Data structures and invariants
Enough bit-twiddling for now, time to talk about something a bit more substantial: Invariants. If you don’t know what that is, an invariant is just a set of conditions that will hold before and after every “step” of your program/algorithm. This is usually taught in formal CS education, but textbooks love to focus on invariants in algorithm design. That’s fine for the types of algorithms typically found (and analyzed) en masse in CS textbooks: sorting, searching, and basic graph algorithms. But it has little relevance to the type of problems you usually encounter in applications, where you don’t encounter nice abstract problems with well-defined input and output specifications, but a tangled mess of several (often partially conflicting) requirements that you have to make sense of. So most programmers forget about invariants pretty soon and don’t think about them again.

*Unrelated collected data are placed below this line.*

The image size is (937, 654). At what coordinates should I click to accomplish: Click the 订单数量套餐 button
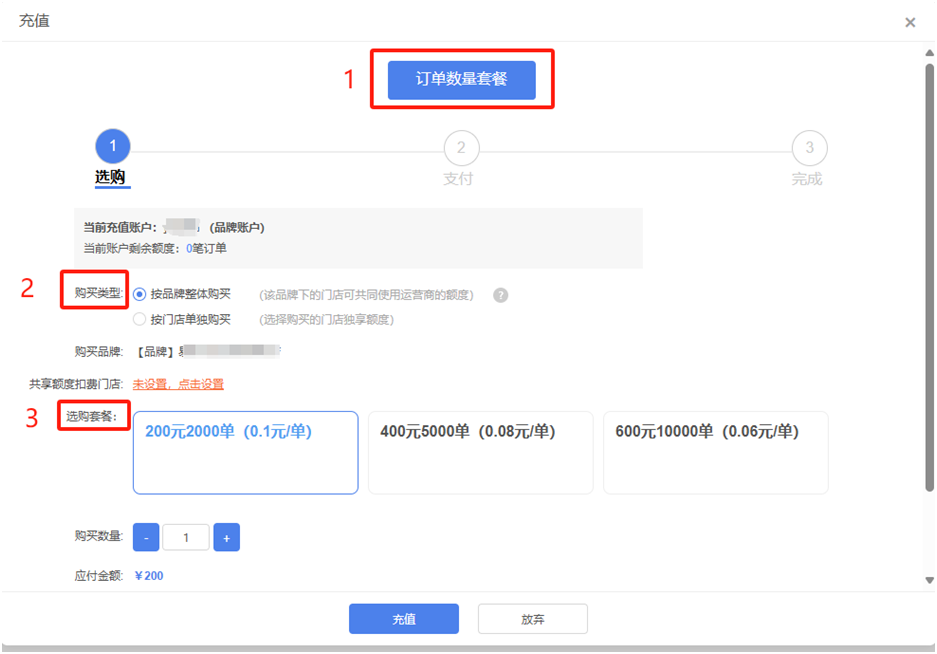point(461,79)
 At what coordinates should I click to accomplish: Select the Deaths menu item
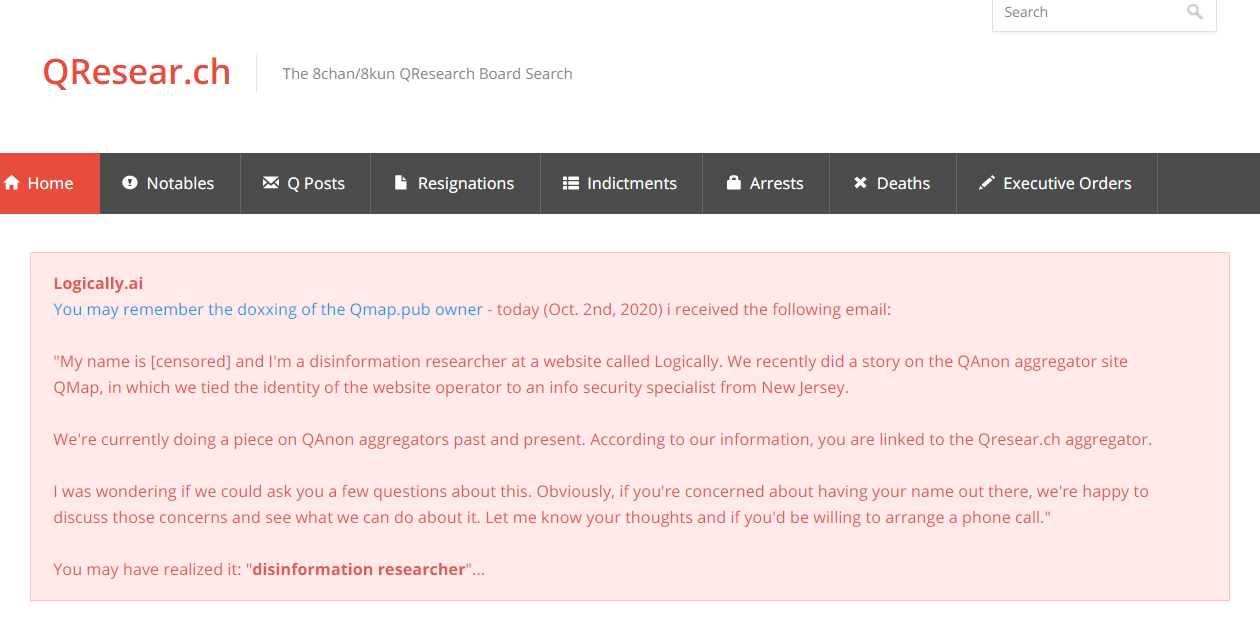(903, 183)
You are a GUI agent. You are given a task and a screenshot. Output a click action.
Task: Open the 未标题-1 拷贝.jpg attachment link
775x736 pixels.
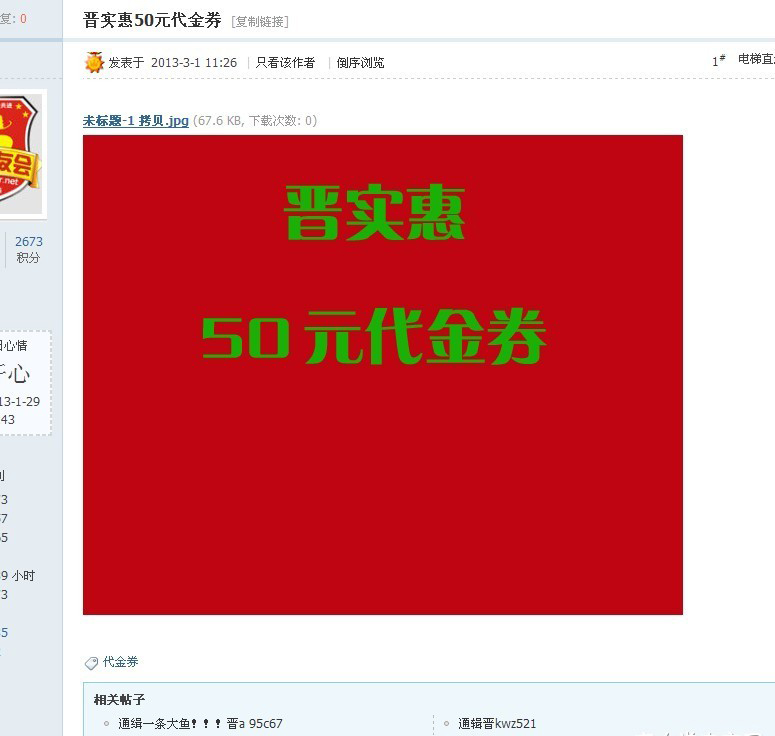(x=135, y=121)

That’s a mistake. Invariants are a very useful tool in practice, if you have a clear specification of what’s supposed to happen, and how. That may not be the case for the whole of the program, but it’s usually the case for the part of your code that manipulates data structures. Let me give you some examples:
Example 1: A singly-linked list.
struct ListNode { ListNode *next; // other data... }; ListNode *head = NULL; // Head pointer (empty list at start)

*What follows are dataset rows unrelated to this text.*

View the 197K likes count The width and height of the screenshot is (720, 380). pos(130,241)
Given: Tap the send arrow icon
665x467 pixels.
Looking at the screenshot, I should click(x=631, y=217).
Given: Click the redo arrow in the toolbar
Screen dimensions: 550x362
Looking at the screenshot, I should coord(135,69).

You should be familiar with this. A singly-linked list is a very simple data structure: You keep a pointer to the first element and every element stores a pointer to its successor. Typically (in C anyway), a NULL
pointer is used to denote the end of the list, and setting head
to NULL
denotes an empty list.
So what are the invariants? None, it turns out. If you have a pointer to the first element and every element has a pointer to the next element, you have a singly-linked list. This makes singly-linked list fairly easy to manipulate. For example, setting head = head->next;
will remove the first element from the list. But actually, all you need to identify a singly-linked list uniquely is a pointer to its first element. If you want an algorithm to work on all but the first element, you just pass head->next
instead of head
(this is used heavily in functional languages). There’s no easy way to remove some element x
from the list directly, but you can easily remove an element given its predecessor p
: Just set p->next = p->next->next;
. Adding a new element at the front is almost as simple, except we need to update two pointers instead of one:
void AddAtFront(ListNode *x) { x->next = head; // Next element is the previous head of the list head = x; // We're the new head }
Adding a new node at the back, however, forces you to traverse the whole list from beginning to end. You can avoid this by keeping a second pointer to the last element added, and updating it accordingly:
Example 2a: A singly-linked list with tail (version 1)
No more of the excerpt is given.